Serum cytokines from WNV subject cohorts. Sera were collected from a cohort of healthy subjects with a defined history of WNV infection (n=41 asymptomatic, n=47 severe) for multiplex cytokine determination. The coefficient of variation across different plates was between 0.15 to 0.5 for control sera and 0.15 to 0.68 for bridging patient sera. Data shown are cytokine concentration (log10) showing median, 25th and 75th percentiles, and outliers (o) for asymptomatic (open bars) and severely infected subjects (filled bars); *p<0.05 after correcting for age effects.
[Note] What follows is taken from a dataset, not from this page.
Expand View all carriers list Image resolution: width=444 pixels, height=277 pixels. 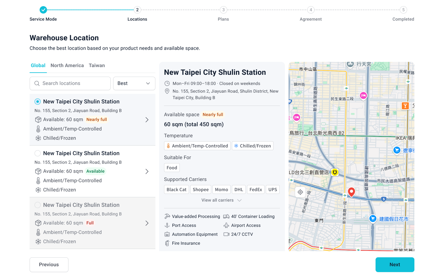pos(221,200)
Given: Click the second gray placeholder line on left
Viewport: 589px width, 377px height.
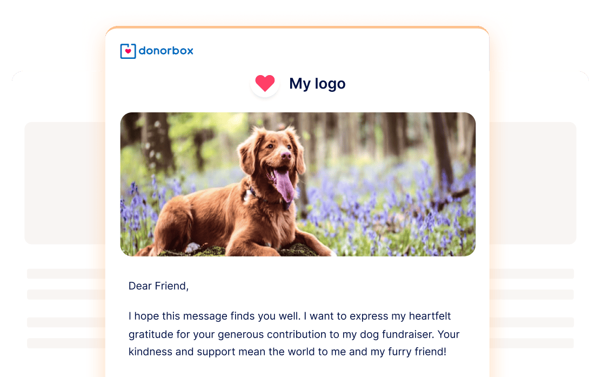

Gene expression patterns correlate with cytokine levels
Many host genes could contribute to and/or be affected by the differential levels of IL-4 noted in serum from our cohort. To investigate how altered levels of IL-4 may influence susceptibility to WNV, we investigated association of serum cytokine levels with transcriptional profiles of peripheral blood mononuclear cell (PBMC) populations. We examined baseline global gene expression from a subset of these subjects (severe disease, n=21; asymptomatic, n=18) by microarray analysis of 31,427 genes using Illumina Human HT-12 v4 beadchip. In light of the significant elevation of IL-4 in the serum of asymptomatic subjects, we were particularly interested in examining IL-4 in our cohorts. However, basophils, a major circulating source of IL-4, would be excluded from the CPT cell preparations employed to collect subject samples (32). Indeed, the gene expression intensities of IL-4 itself were low in all subjects, and below detection in microarray samples from 12/39 subjects (detection p value>0.05 for probe ILMN_1669174). However, we found that TNF and IL-6 gene expression values were significantly correlated with their serum cytokine levels across subjects (p<0.05). This suggests that one or more PBMC subsets are a main source for these cytokines. Additionally, levels of some serum cytokines were significantly correlated with their receptors, namely IL-1ß with IL1R1 expression and TNF with TNF receptors (TNFRSF12A and TNFRSF9), suggesting a possible correlation between receptor mediated signaling and serum cytokine levels.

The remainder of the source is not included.